- Location: Abbotsford, British Columbia
- Coordinates: 49°07′25″N 122°08′35″W﻿ / ﻿49.12361°N 122.14306°W
- Basin countries: Canada
- Max. length: 360 m (1,180 ft)
- Max. width: 240 m (790 ft)
- Surface elevation: Approx. 660 m (2,170 ft)

= Chadsey Lake =

Lake in British Columbia, Canada

Chadsey Lake is located on Sumas Mountain near Abbotsford, British Columbia.

==Name==
Chadsey Creek flows into the lake and was named in 1939, after pioneer William Harvey Chadsey, son of William Chadsey and Mary Jane Town (One undated provincial reference map marks it as "Lost Creek").
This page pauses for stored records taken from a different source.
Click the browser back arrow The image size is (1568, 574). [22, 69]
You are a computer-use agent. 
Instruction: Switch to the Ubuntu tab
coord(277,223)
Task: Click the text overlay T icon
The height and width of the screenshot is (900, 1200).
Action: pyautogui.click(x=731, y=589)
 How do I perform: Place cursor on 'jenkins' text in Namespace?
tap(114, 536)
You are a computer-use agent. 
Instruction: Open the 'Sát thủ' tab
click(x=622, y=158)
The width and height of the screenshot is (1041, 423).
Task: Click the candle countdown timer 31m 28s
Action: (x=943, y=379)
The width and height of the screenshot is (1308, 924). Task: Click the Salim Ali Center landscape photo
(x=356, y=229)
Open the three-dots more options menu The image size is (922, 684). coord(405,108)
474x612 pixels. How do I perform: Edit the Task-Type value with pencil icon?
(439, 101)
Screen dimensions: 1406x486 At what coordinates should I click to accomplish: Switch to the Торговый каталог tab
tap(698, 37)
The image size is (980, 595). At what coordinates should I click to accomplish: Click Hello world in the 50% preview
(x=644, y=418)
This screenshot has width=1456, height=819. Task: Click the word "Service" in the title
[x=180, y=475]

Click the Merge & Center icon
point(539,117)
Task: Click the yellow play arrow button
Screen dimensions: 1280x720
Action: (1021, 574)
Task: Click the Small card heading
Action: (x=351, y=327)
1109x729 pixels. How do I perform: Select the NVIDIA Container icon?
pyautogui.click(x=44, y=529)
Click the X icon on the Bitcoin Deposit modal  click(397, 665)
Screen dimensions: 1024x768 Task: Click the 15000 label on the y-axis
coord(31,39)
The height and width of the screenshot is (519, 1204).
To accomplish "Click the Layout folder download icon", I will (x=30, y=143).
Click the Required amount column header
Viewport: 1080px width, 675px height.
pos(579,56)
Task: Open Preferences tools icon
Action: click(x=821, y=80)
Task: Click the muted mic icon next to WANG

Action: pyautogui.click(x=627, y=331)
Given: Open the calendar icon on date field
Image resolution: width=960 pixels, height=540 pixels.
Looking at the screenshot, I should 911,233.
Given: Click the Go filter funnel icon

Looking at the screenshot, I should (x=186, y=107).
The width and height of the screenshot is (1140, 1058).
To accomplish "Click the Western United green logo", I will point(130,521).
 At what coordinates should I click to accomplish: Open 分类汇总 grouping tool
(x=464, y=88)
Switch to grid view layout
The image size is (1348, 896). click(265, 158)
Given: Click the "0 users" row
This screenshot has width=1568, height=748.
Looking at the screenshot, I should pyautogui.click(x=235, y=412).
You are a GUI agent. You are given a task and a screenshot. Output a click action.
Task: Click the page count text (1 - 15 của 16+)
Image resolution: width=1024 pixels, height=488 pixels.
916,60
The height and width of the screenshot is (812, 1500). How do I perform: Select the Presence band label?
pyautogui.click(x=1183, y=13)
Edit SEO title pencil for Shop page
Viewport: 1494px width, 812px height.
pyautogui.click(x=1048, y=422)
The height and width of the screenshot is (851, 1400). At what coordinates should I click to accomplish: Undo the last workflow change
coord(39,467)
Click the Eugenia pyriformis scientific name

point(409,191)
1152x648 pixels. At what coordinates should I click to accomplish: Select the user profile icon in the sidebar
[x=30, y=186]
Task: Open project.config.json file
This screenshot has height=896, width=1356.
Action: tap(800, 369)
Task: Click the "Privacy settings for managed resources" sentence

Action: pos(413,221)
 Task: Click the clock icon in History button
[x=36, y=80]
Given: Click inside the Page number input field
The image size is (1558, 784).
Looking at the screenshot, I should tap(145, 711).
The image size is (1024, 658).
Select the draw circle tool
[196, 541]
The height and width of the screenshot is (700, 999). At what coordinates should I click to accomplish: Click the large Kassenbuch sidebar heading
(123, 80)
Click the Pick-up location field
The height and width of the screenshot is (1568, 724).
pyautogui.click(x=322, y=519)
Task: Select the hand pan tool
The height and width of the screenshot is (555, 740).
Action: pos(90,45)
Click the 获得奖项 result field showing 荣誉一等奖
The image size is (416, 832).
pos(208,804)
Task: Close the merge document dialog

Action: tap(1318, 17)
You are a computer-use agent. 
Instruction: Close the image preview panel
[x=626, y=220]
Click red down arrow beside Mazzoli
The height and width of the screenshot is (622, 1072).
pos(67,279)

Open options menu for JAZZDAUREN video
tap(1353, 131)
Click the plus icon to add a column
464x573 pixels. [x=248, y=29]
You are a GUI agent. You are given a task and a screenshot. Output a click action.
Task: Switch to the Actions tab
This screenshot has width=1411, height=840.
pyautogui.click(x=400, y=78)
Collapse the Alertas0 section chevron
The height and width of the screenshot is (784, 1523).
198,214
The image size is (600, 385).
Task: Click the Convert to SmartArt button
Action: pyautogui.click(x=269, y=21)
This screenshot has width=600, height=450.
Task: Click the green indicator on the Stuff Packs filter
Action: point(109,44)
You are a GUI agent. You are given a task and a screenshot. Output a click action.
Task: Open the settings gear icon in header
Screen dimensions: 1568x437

Chadsey died at Chilliwack General Hospital on July 16, 1940 at age 73. He was the third of four brothers who farmed in the area in the last half of the 19th Century.

==Location==
The lake is in the north part of Sumas Mountain Regional Park, on the north-facing slope of Sumas Mountain.

From the starting point at Batt Road, it is about a 5 km hike to the lake. In the middle of the lake, there is an island.

By Batt Road there is a motor biking trail. Then there is a small hill where people climb and enter the wooded area leading to the lake.